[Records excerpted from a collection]
------------------------------------------------------------
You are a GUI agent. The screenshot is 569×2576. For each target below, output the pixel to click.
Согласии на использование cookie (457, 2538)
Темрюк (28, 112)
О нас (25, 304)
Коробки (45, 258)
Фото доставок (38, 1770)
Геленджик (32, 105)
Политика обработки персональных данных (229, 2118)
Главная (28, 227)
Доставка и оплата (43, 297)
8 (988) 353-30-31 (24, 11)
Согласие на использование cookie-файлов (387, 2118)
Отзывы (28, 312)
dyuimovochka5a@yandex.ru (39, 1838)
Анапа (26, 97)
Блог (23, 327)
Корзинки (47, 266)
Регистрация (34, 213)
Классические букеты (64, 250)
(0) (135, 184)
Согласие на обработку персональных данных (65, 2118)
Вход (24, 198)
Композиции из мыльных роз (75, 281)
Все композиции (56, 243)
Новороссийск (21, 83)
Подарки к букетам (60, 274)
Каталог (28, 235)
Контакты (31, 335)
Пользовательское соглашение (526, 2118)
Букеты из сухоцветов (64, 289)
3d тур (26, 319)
------------------------------------------------------------
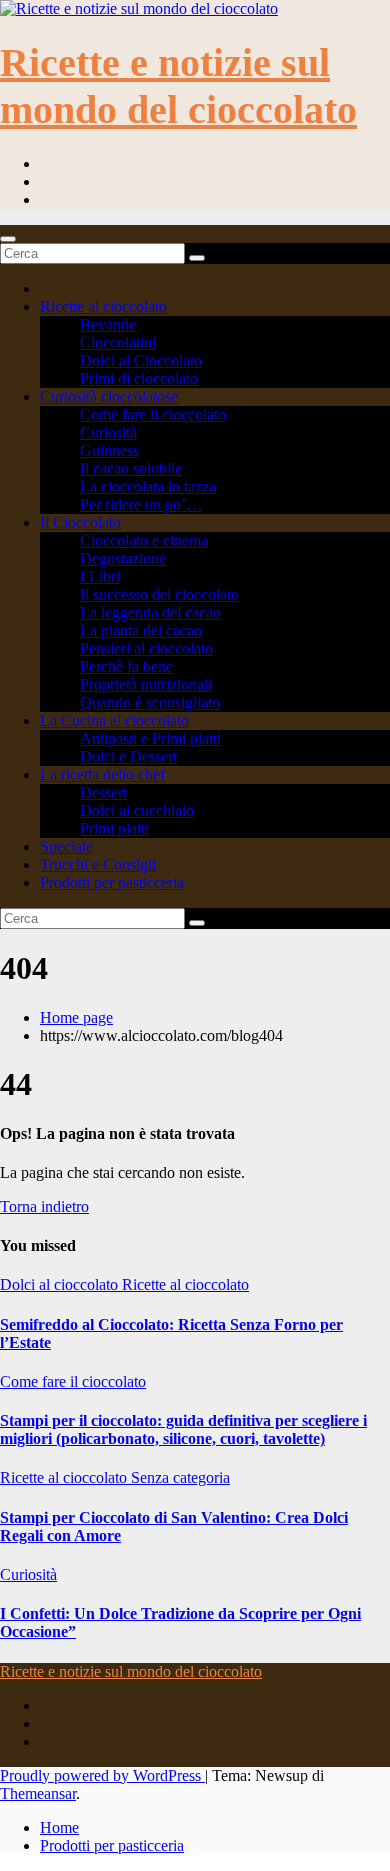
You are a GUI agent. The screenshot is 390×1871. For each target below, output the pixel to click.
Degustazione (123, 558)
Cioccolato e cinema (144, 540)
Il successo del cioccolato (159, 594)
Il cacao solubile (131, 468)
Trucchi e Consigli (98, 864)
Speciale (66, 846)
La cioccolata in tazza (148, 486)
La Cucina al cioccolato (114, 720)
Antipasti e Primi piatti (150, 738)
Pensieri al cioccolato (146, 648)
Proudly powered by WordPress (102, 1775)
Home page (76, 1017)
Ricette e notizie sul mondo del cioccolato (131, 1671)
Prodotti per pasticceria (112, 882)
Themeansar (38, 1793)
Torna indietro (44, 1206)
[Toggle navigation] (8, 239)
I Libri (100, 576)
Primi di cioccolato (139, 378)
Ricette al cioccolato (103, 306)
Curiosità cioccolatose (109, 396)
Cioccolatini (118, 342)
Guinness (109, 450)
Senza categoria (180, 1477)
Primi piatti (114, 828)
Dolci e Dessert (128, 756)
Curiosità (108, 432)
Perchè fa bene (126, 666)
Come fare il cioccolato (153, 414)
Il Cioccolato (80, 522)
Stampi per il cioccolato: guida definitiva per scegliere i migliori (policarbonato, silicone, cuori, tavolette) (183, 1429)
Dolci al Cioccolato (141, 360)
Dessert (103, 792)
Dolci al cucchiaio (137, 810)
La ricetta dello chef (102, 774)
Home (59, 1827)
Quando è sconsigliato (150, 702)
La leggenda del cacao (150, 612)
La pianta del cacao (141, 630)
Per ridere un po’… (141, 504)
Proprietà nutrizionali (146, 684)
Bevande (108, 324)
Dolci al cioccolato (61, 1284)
------------------------------------------------------------
→ To do: When a line of the records holds the word "agent", copy that line.

→ Written reply:
You are a GUI agent. The screenshot is 569×2576. For each target below, output the pixel to click.
You are a GUI agent. The screenshot is 390×1871. For each target below, output the pixel to click.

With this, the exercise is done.